# HT this weekend -- all you want to know...and more



## hotel4dogs (Sep 29, 2008)

thanks for the descriptions, it is NOT more than I want to know, lol. Sounds like such a great weekend!! Congratulations again, we are envious, we really want some SH passes!!!


----------



## GoldenSail (Dec 30, 2008)

Very nice congrats! 

Now I thought I was told that judges generally don't set-up difficult water cheats for junior...?


----------



## K9-Design (Jan 18, 2009)

They generally don't. And really except for the dog(s) who completely avoid water they aren't going to ding you too bad for cheating. I disagreed with what they had set up on Sunday and didn't quite see the point of it.


----------



## Tatnall (May 20, 2008)

GoldenSail said:


> Very nice congrats!
> 
> Now I thought I was told that judges generally don't set-up difficult water cheats for junior...?


Most don't. However, Junior gets the last choice for grounds and sometimes you work with what you get. Some judges take the approach that they are not judging the line, but the mark so it doesn't make any difference, but I think it is best to try to avoid setting up test that could cause training problems if you can.
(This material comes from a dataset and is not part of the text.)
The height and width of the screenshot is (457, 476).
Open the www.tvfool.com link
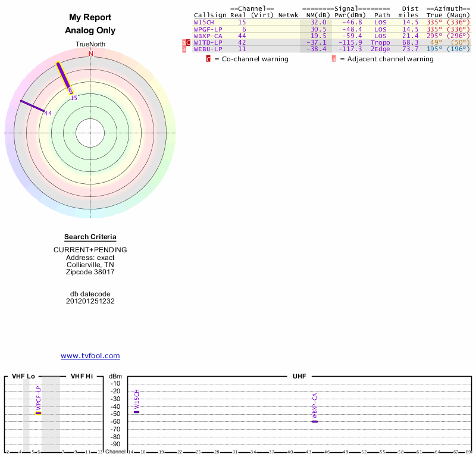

BTW, congrats on the ribbons. It sounds like fun.


----------



## hotel4dogs (Sep 29, 2008)

One of our junior tests (the one with the gators in the water) had a major cheating mark on the water. If you didn't launch your dog from your right side rather than your left, there was a really good chance the dog was going to run the bank (unless you have a water fool like mine). The angle was incredibly small between the shore and the mark, like about 30 degrees.
The judges took that into account, and as long as the dog at least got his legs wet on the way out, they passed them.
The other mark was a big swim, past the gators.


----------



## sterregold (Dec 9, 2009)

K9-Design said:


> FISHER in MASTER B : First series was the land triple walkup, flyer, double blind and honor. Really liked this setup. And something happened I'm not sure I've ever seen!
> Setup went like this : Walkup to first bird which was about 20 yards ahead of you and to the right. Middle bird was 50 yard shot flier. Left bird 100 yard dead bird, line was tight past the flier station. Stiff crosswind right to left. I knew my trouble would be getting Fisher to go first to the go-bird and not caving to the flier. So we do the walkup, I spend a lot of time convincing him on the go bird, send him and he is being very good and going for that long bird and not the flier. Right as he gets just past the flier station the judge yells "JUST SHOOT IT" then KABLAMMO they fire at the flier which evidently resurrected itself and was walking around. Well as you can imagine Fisher turned on a dime and had that flier in his mouth in about two strides; he came back to the line with eyes about like dinner plates -- WEEEEEEEEEEEE!!!! He was off for the short right bird almost before I could take the flier out of his mouth, and the judges are telling me, just do what you have to do to get the birds, we'll take all that into consideration. Ya think!?!?! Very luckily, I lined him up again for what was the long go-bird, and he trucked right up there and got it, no problem! WOOHOO!


Even though he got the birds fine in the land series I would not be surprised if the gun station sluicing the bird while he was working did not weird him out a bit--it is not likely a situation he had ever experienced before so it could throw him--like expecting gunfire to occur at any time! I would be PISSED if there was live fire happening while my dog was working out in the field. (It did happen to Breeze at the RI National on the water flyer in Junior, and I was about ready to beat the gunners with their own shotguns! Sluice it before the dog is sent if you don't think you have hit it well!)


----------